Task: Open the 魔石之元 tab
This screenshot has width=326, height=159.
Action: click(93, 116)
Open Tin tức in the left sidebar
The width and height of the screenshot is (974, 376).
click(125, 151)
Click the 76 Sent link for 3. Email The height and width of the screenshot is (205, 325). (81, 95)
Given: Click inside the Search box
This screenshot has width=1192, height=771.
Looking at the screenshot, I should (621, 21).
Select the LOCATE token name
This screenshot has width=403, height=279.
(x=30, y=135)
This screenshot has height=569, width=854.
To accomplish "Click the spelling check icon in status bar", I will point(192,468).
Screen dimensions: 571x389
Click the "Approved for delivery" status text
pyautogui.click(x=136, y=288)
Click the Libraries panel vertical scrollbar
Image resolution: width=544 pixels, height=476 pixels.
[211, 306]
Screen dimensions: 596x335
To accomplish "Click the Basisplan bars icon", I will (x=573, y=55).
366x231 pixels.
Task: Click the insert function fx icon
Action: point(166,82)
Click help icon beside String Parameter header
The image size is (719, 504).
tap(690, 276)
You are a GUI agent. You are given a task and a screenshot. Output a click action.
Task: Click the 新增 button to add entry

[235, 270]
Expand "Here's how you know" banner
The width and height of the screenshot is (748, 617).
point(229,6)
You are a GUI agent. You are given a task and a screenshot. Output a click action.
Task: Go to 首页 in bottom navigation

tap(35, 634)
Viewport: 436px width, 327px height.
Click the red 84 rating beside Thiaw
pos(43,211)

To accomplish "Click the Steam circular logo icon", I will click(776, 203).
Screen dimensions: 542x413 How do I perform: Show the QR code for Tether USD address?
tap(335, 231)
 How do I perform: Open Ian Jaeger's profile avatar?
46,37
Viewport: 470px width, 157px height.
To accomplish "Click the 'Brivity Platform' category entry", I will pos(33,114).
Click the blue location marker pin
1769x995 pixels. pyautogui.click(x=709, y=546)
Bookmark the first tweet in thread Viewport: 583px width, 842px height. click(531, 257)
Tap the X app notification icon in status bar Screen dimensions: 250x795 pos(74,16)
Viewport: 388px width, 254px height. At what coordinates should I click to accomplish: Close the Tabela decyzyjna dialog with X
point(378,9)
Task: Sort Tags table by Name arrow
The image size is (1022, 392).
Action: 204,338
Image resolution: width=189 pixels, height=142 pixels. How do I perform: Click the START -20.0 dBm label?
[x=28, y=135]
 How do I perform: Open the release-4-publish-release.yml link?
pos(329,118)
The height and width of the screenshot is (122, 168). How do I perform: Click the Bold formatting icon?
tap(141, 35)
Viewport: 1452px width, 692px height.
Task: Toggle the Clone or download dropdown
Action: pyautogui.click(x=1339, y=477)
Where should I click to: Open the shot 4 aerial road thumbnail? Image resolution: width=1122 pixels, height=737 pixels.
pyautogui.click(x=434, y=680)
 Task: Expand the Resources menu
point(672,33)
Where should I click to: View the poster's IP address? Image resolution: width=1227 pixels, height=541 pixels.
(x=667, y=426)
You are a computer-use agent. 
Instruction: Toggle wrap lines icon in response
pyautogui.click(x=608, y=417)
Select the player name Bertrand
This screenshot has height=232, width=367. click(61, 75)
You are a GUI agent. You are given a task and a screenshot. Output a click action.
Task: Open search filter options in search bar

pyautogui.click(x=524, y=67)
▬▬▬
PROBLEM
Can you print the records from the line containing "Viewport: 436px width, 327px height." through the line containing "point(672,33)", reproducing each line verbatim?

RESPONSE
Viewport: 436px width, 327px height.
Click the red 84 rating beside Thiaw
pos(43,211)

To accomplish "Click the Steam circular logo icon", I will click(776, 203).
Screen dimensions: 542x413 How do I perform: Show the QR code for Tether USD address?
tap(335, 231)
 How do I perform: Open Ian Jaeger's profile avatar?
46,37
Viewport: 470px width, 157px height.
To accomplish "Click the 'Brivity Platform' category entry", I will pos(33,114).
Click the blue location marker pin
1769x995 pixels. pyautogui.click(x=709, y=546)
Bookmark the first tweet in thread Viewport: 583px width, 842px height. click(531, 257)
Tap the X app notification icon in status bar Screen dimensions: 250x795 pos(74,16)
Viewport: 388px width, 254px height. At what coordinates should I click to accomplish: Close the Tabela decyzyjna dialog with X
point(378,9)
Task: Sort Tags table by Name arrow
The image size is (1022, 392).
Action: 204,338
Image resolution: width=189 pixels, height=142 pixels. How do I perform: Click the START -20.0 dBm label?
[x=28, y=135]
 How do I perform: Open the release-4-publish-release.yml link?
pos(329,118)
The height and width of the screenshot is (122, 168). How do I perform: Click the Bold formatting icon?
tap(141, 35)
Viewport: 1452px width, 692px height.
Task: Toggle the Clone or download dropdown
Action: pyautogui.click(x=1339, y=477)
Where should I click to: Open the shot 4 aerial road thumbnail? Image resolution: width=1122 pixels, height=737 pixels.
pyautogui.click(x=434, y=680)
 Task: Expand the Resources menu
point(672,33)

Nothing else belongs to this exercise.